Enquanto a plateia envelhecia, ele também se reposicionava. Mudou estética de palco, flertou com pop, trouxe produção mais grandiosa, abriu espaço para parcerias fora do cercadinho sertanejo e começou a tratar o próprio show como produto de espetáculo. Meu amor, isso no show business brasileiro é quase pós graduação.
Eu estava outro dia conversando com uma amiga minha no salão e a gente chegou a uma conclusão deliciosa. A menina que berrava “meteoro da paixão” no recreio hoje paga boleto, pega trânsito e compra ingresso premium parcelado no cartão. O menino que tinha pôster colado no guarda roupa hoje compra pacote de viagem para ver o show no estádio. A base de fãs amadureceu e virou consumidor adulto. Isso, meus queridos, é ouro no mercado musical.
E aí chegamos ao detalhe que me fez pausar tudo. O aniversário de 35 anos virou show gigante. Estádio cheio. Ingresso evaporando em poucas horas. Palco pensado como grande evento. Aquele tipo de produção que parece casamento de herdeiro bilionário misturado com festival pop. Não é só cantar parabéns. É transformar a própria idade em narrativa de carreira.
Eu imagino o Allianz Parque naquela cena clássica de concerto pop moderno. Mar de celular levantado, gente cantando letra de quinze anos atrás com a mesma emoção de adolescência, setlist costurando nostalgia e presente. Música que lembra primeiro namoro. Música que lembra formatura. Música que virou trilha de casamento e também de término dramático.

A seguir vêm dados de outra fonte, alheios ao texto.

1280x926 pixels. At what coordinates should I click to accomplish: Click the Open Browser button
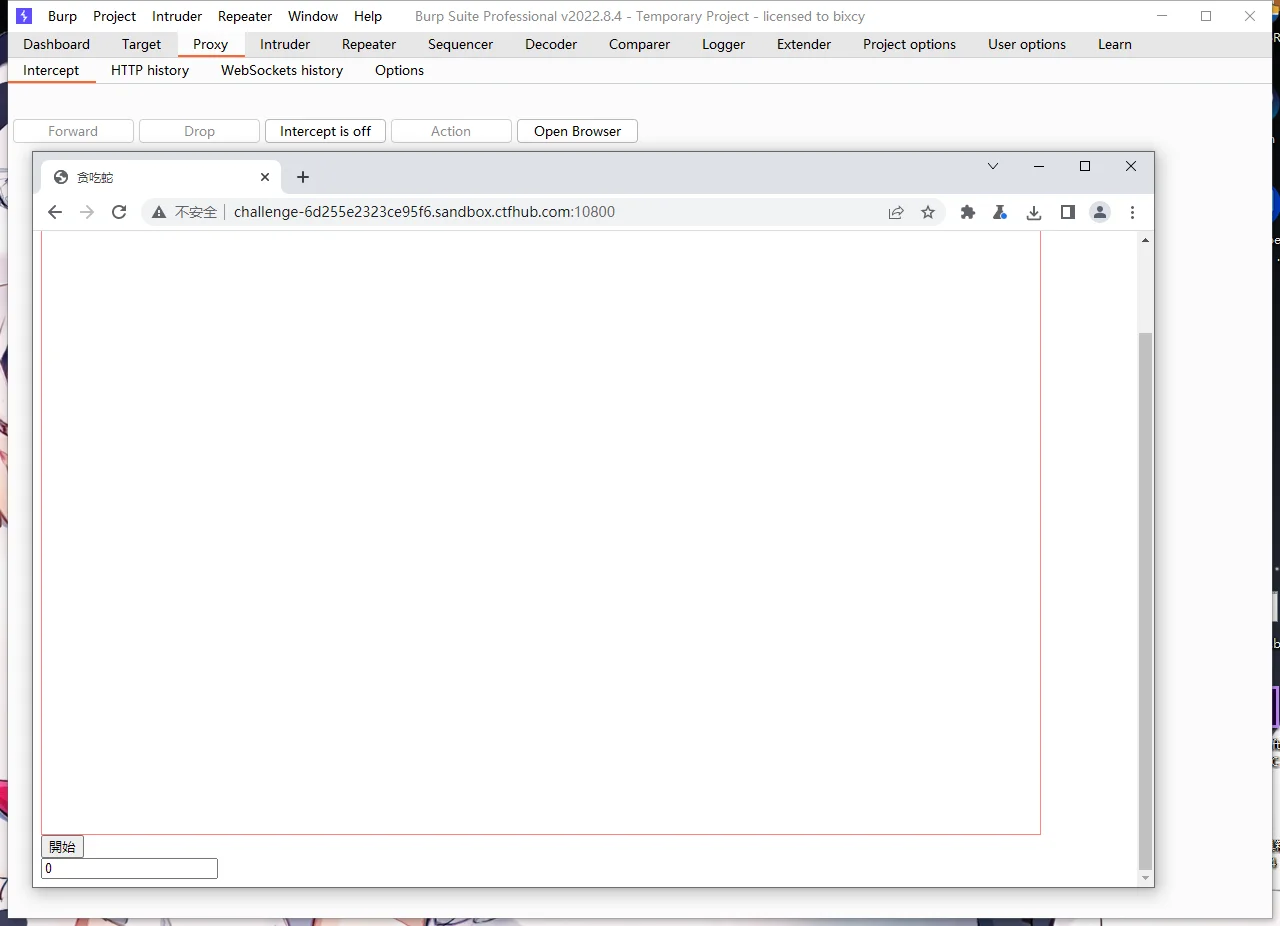577,131
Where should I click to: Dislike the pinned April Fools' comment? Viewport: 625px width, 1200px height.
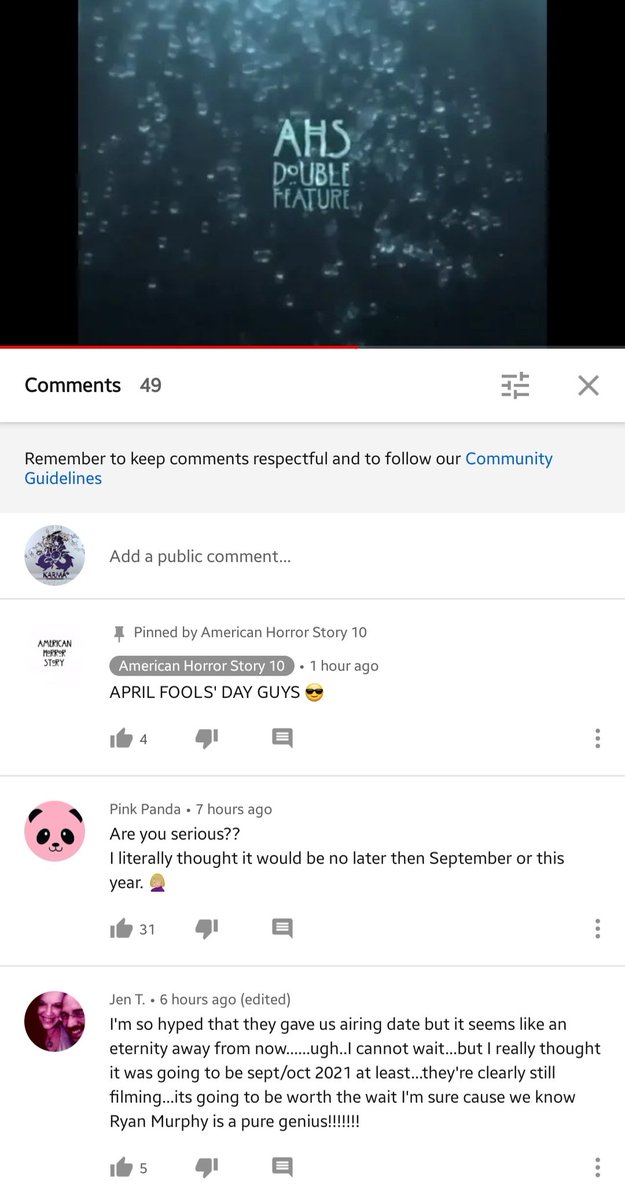206,739
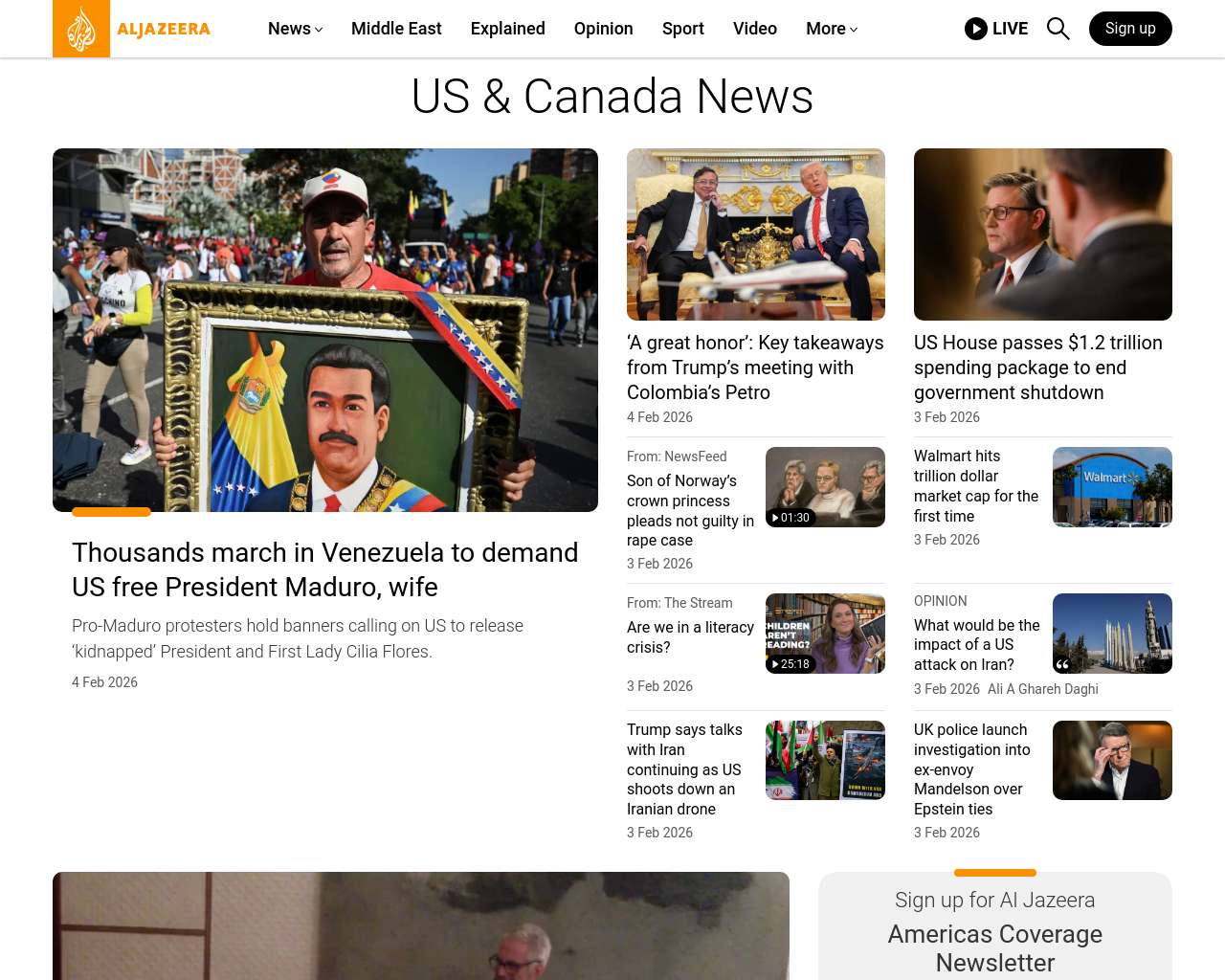This screenshot has width=1225, height=980.
Task: Go to the Opinion section
Action: point(603,29)
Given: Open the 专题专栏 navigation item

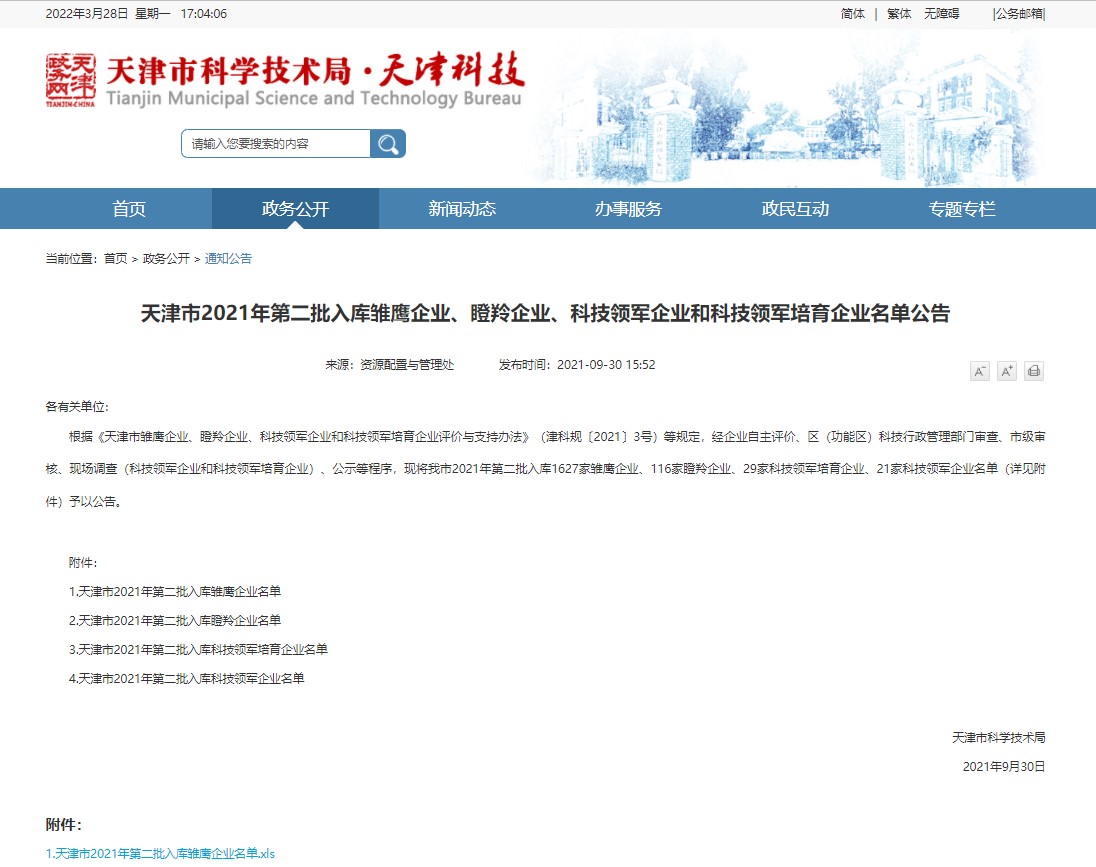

No meio disso tudo está Luan Santana reorganizando a própria história. E aqui entra minha análise de bar com psicanálise de bolso. Ele deixou de ser aquele personagem moldado pela indústria e passou a dirigir a própria dramaturgia. Show vira marca. Aniversário vira evento. Turnê vira narrativa. A carreira passa a funcionar como roteiro contínuo.
Eu adoro observar essas viradas porque o show business brasileiro ainda engatinha nesse tipo de construção. Muitos artistas vivem reféns do hit da semana. Luan entendeu cedo que precisava dominar o espetáculo inteiro. Música, imagem, palco, timing.
E eu confesso para vocês, meus fofoqueiros, que enquanto eu escrevo isso aqui estou meio impressionada. Porque o menino do interior que apareceu em programa de auditório virou adulto comandando um estádio cheio cantando a própria história.
E vou dizer mais uma coisa antes de fechar meu laptop e ir atrás de outro café. Esse aniversário de 35 anos não parece celebração de idade. Parece capítulo em que o protagonista finalmente assume a direção do filme.